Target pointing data
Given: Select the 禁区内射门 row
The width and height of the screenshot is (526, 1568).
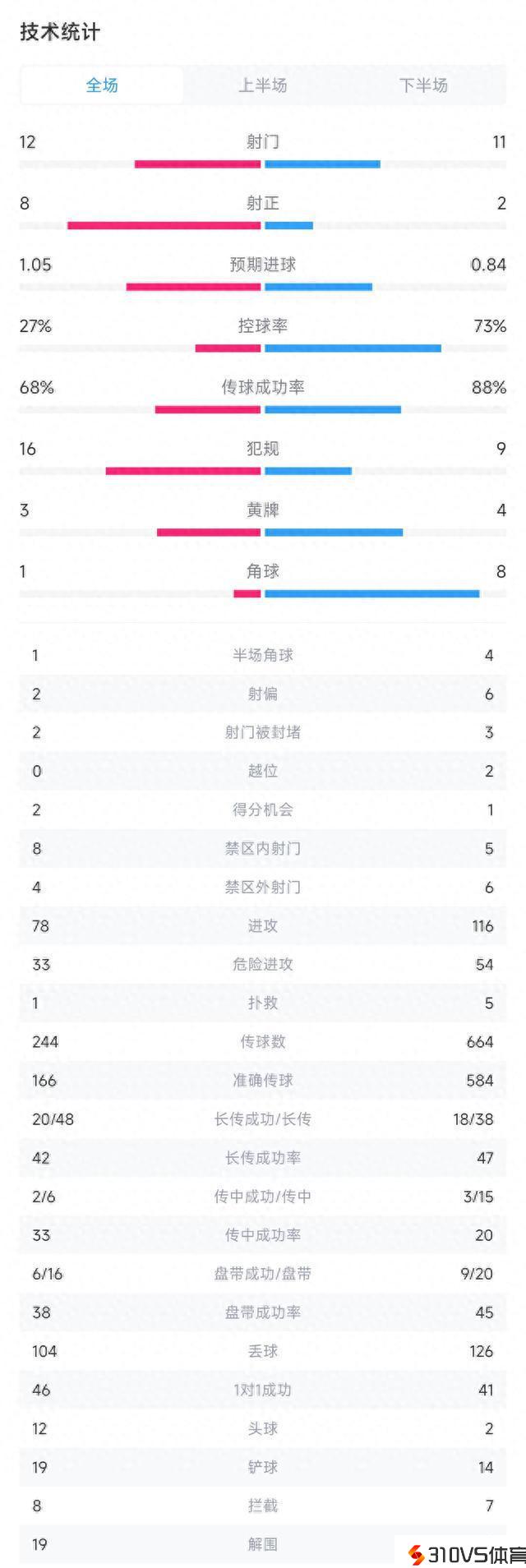Looking at the screenshot, I should click(x=263, y=848).
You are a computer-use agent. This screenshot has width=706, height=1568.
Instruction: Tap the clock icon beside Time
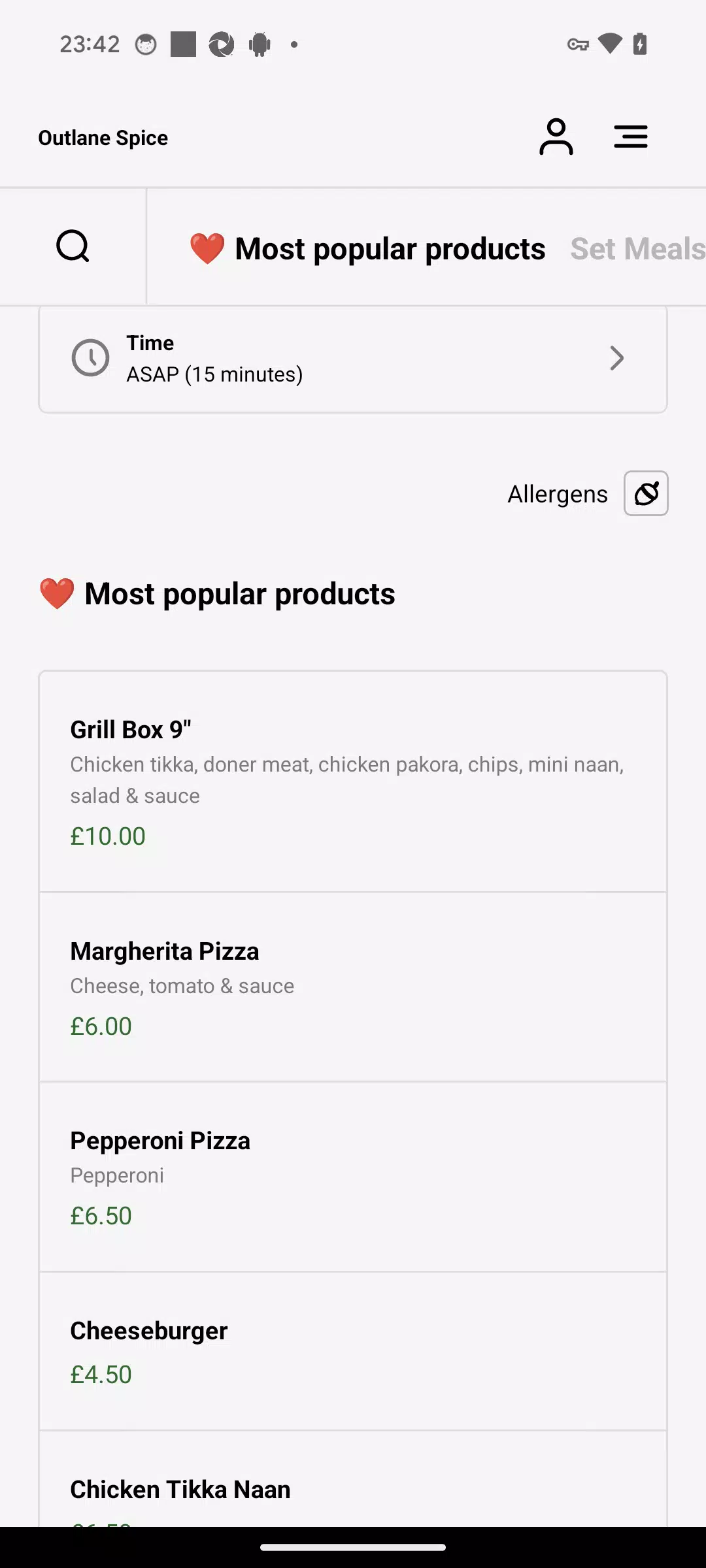tap(90, 358)
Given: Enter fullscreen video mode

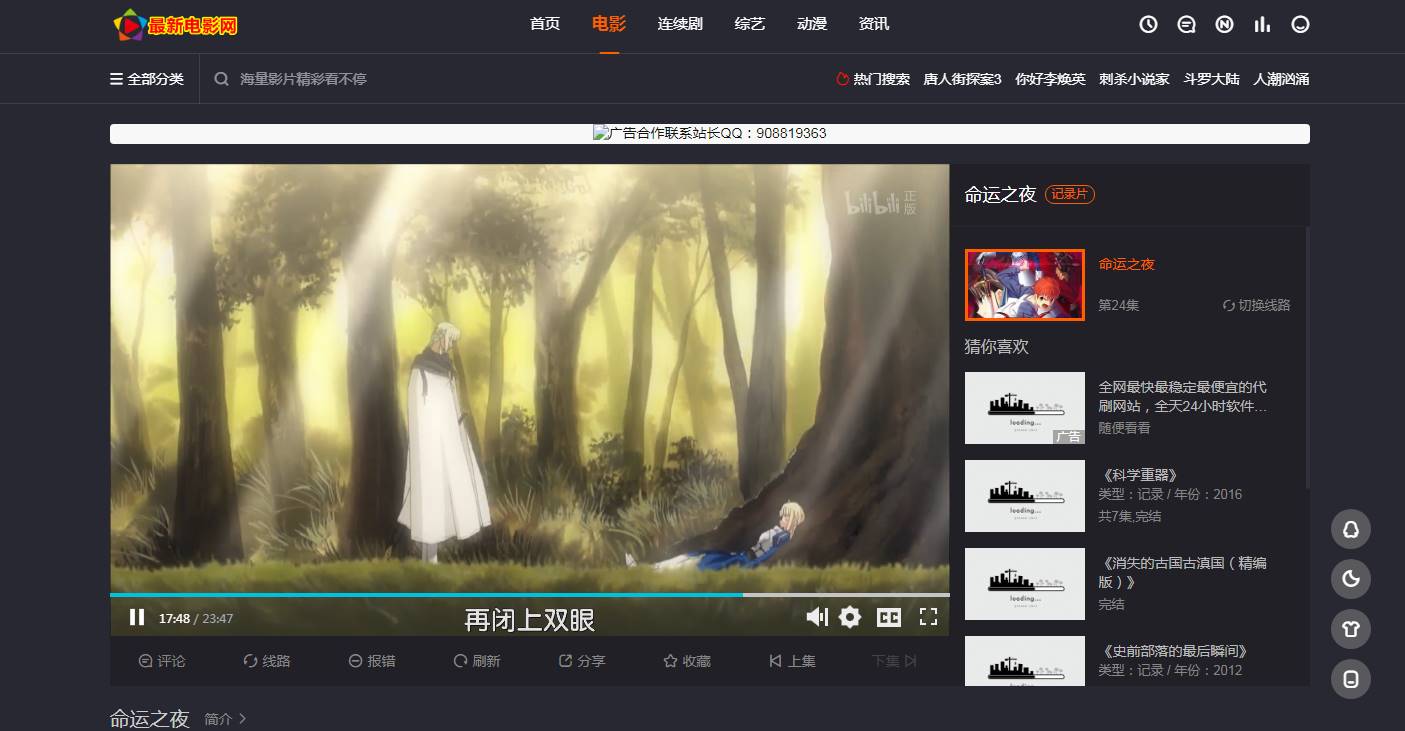Looking at the screenshot, I should [x=928, y=617].
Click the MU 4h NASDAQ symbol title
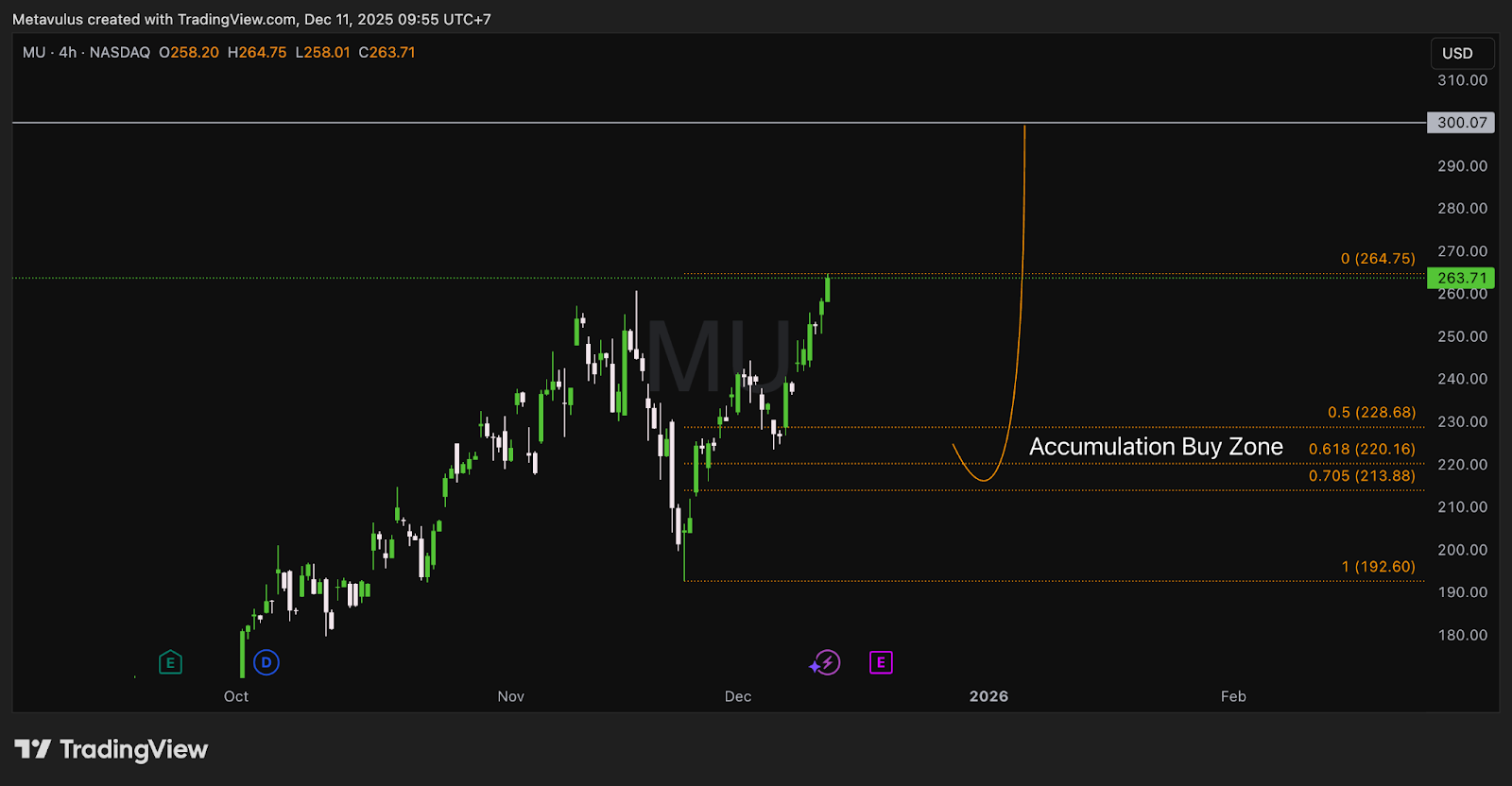The image size is (1512, 786). [86, 53]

Task description: Rewrite the records above, changing every "Given" to "Task" and keeping everything else the same. Omit the pictures from your answer.

Exercise solution:
Task: Select the 禁区内射门 row
The width and height of the screenshot is (526, 1568).
Looking at the screenshot, I should click(x=263, y=848).
You are a computer-use agent. This screenshot has width=706, height=1568.
Instruction: Tap the clock icon beside Time
tap(90, 358)
Task: Enter fullscreen video mode

Looking at the screenshot, I should [x=928, y=617].
Click the MU 4h NASDAQ symbol title
The image size is (1512, 786). [86, 53]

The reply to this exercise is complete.